Personal information
- Full name: Malcolm Walker Hill
- Date of birth: 7 October 1938
- Date of death: 17 May 2024 (aged 85)
- Original team(s): Old Scotch (VAFA)
- Height: 188 cm (6 ft 2 in)
- Weight: 92 kg (203 lb)

Playing career
- Years: Club / Games (Goals)
- 1960–1962: Hawthorn / 22 (6)
- 1963–1969: Sturt / 40

Career highlights
- Hawthorn premiership player: (1961); Sturt premiership player: (1966, 1968, 1969);

= Malcolm Hill (footballer) =

Australian rules footballer (1938–2024)

Malcolm Walker Hill (7 October 1938 − 17 May 2024) was an Australian rules footballer footballer who played for Hawthorn in the Victorian Football League (VFL) and Sturt in the South Australian National Football League (SANFL).

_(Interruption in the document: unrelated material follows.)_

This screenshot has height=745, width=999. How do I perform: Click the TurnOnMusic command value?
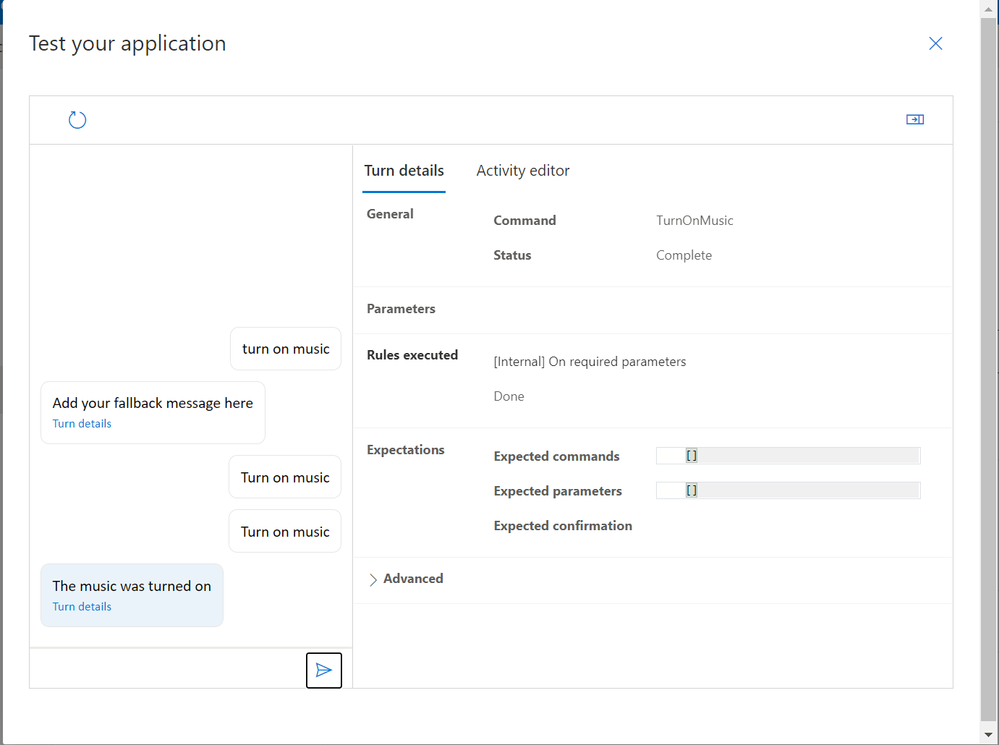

Hill was a ruckman and started his career with Hawthorn in the VFL in 1960. He played three seasons of VFL football and was a premiership player in 1961.

After leaving Hawthorn, he moved to South Australia and went on to play for Sturt in the SANFL during the rest of the 1960s. He played only intermittently, appearing in a total of 40 games for Sturt over the seven years. Hill was a premiership player in 1966, 1968 and 1969.